Your assignment:
Scan the entries below. List each line with "นผลส".

Collected data entries:
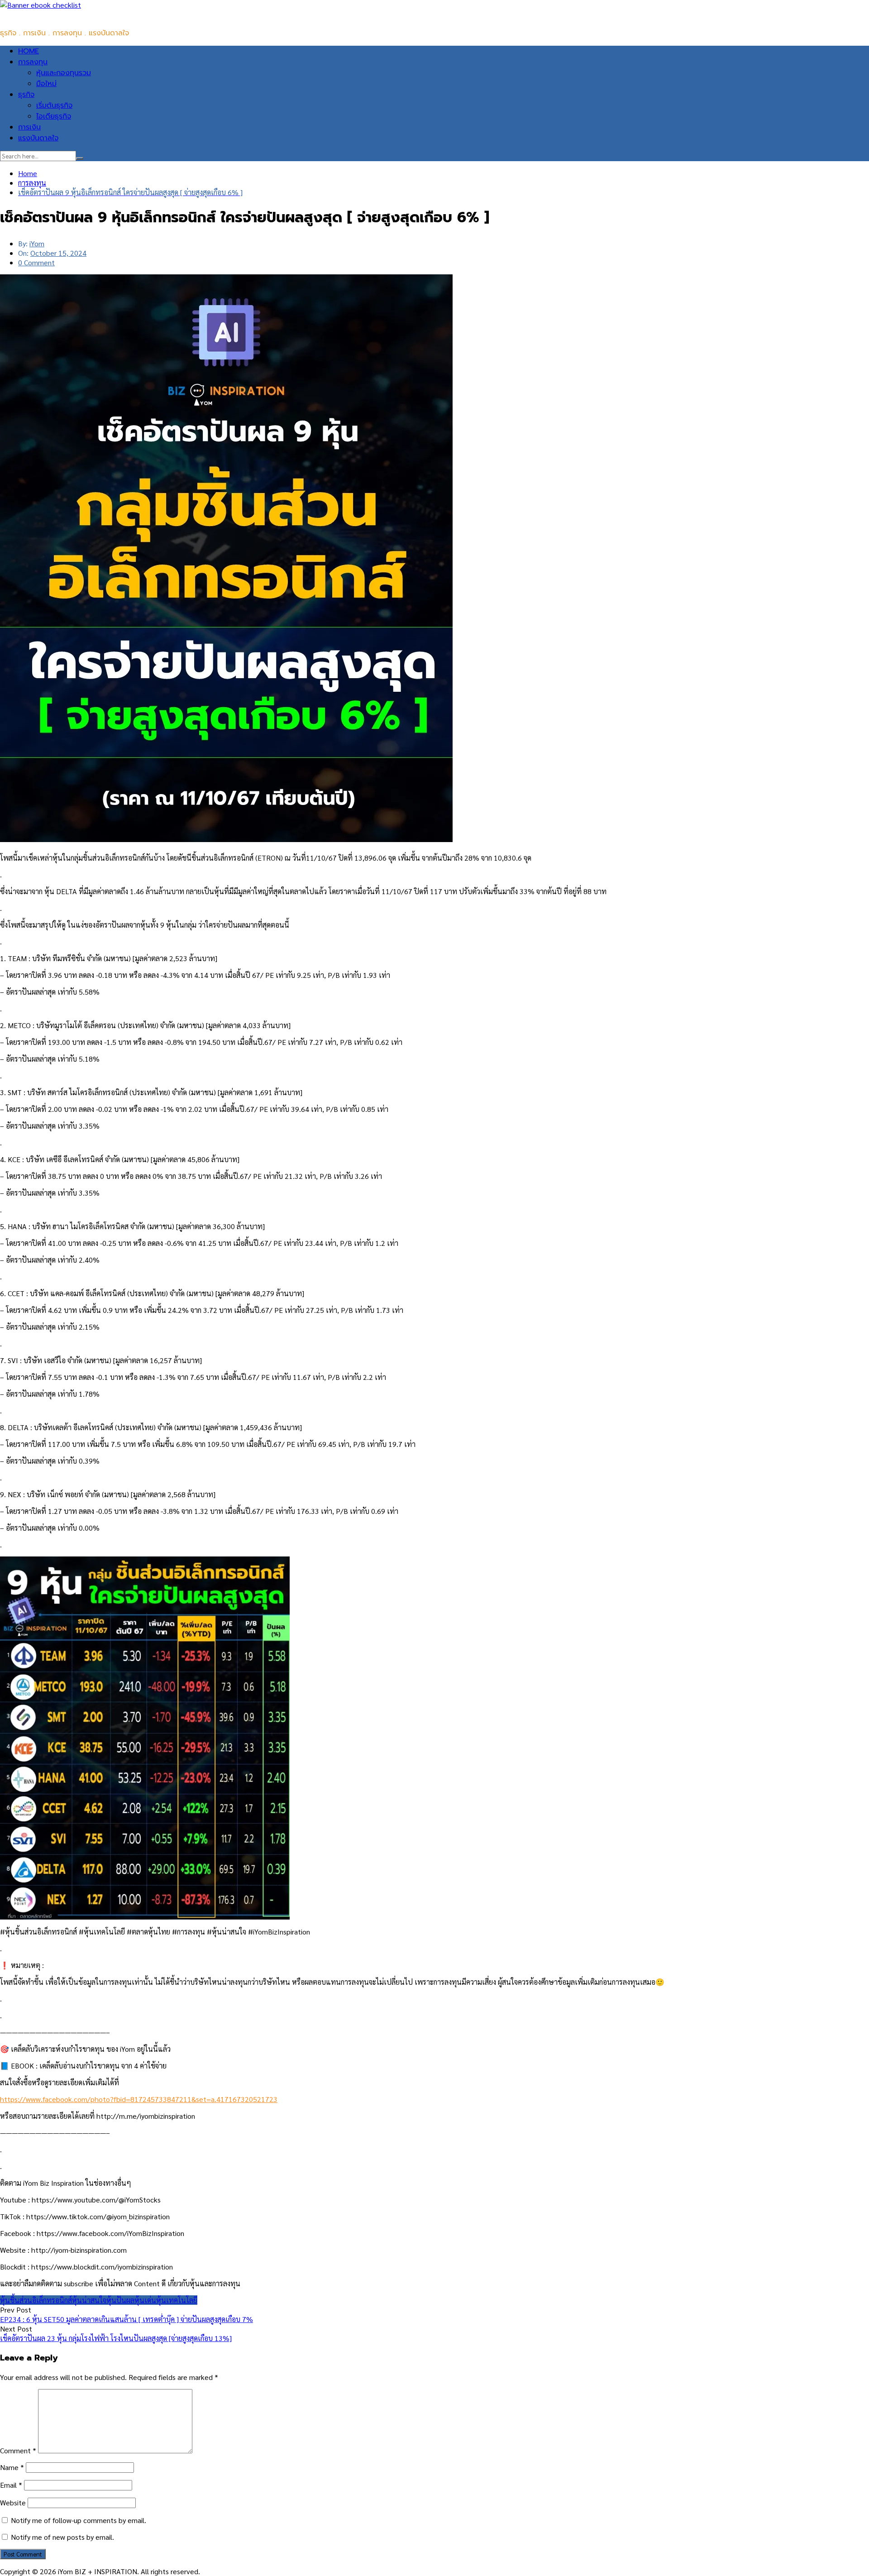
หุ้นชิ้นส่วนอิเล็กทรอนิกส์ (36, 2300)
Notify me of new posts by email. (62, 2537)
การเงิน (29, 127)
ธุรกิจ (26, 94)
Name (12, 2467)
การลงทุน (33, 62)
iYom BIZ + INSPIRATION (40, 15)
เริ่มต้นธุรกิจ (54, 105)
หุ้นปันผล (120, 2300)
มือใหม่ (46, 83)
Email (11, 2485)
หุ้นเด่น (145, 2300)
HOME (28, 51)
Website (13, 2502)
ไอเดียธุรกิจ (53, 116)
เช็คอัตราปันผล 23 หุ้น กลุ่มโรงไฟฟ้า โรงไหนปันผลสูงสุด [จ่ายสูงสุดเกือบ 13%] (116, 2338)
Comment (18, 2450)
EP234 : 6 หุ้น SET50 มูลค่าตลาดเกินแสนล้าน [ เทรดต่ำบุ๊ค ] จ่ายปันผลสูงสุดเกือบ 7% (126, 2319)
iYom (36, 243)
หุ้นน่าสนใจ (89, 2300)
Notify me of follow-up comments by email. (78, 2520)
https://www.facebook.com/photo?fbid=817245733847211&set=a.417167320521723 (138, 2099)
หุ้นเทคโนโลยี (176, 2300)
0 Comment (36, 262)
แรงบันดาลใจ (38, 138)
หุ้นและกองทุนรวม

Result of the exercise:
เช็คอัตราปันผล 23 หุ้น กลุ่มโรงไฟฟ้า โรงไหนปันผลสูงสุด [จ่ายสูงสุดเกือบ 13%] (116, 2338)
EP234 : 6 หุ้น SET50 มูลค่าตลาดเกินแสนล้าน [ เทรดต่ำบุ๊ค ] จ่ายปันผลสูงสุดเกือบ 7% (126, 2319)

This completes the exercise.